Exercise brief | Collect all lines from the records below that include the word "column".

********

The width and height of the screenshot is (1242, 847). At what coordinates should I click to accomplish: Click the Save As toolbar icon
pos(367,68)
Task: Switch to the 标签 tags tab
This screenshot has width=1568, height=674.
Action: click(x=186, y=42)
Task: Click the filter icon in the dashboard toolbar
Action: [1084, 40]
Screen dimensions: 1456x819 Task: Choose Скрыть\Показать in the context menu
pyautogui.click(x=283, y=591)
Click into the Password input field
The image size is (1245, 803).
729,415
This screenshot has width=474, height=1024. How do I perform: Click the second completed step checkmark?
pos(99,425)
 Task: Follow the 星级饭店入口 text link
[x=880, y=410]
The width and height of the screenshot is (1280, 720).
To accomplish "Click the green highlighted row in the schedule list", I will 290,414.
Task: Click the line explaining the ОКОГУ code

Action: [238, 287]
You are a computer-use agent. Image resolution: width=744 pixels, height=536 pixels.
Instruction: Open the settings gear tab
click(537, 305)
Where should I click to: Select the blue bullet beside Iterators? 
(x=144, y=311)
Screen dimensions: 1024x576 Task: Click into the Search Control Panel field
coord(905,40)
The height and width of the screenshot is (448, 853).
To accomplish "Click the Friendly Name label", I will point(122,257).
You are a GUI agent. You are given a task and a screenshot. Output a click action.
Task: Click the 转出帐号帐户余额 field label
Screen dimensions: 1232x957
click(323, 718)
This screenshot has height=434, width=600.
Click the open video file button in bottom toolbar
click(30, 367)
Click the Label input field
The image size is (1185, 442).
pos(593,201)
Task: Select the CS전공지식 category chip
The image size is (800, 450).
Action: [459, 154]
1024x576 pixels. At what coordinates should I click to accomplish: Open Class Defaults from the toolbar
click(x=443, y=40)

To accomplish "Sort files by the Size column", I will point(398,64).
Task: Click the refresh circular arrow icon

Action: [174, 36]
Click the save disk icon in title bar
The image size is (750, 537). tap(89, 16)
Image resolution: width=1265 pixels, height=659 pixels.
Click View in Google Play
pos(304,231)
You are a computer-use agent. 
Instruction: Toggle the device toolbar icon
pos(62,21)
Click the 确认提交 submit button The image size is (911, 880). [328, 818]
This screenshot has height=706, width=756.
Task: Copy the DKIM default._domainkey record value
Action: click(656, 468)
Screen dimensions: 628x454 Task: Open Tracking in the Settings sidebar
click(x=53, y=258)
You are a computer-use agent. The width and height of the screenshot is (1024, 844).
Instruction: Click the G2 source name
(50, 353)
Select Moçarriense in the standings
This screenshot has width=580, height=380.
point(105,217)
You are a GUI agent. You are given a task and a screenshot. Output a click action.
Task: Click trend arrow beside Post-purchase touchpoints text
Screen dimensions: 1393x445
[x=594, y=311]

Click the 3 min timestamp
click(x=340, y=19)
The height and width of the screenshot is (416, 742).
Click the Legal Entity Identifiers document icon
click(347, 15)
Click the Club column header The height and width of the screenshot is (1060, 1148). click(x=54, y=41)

********

Exercise result |
To accomplish "Sort files by the Size column", I will point(398,64).
Click the Club column header The height and width of the screenshot is (1060, 1148). click(x=54, y=41)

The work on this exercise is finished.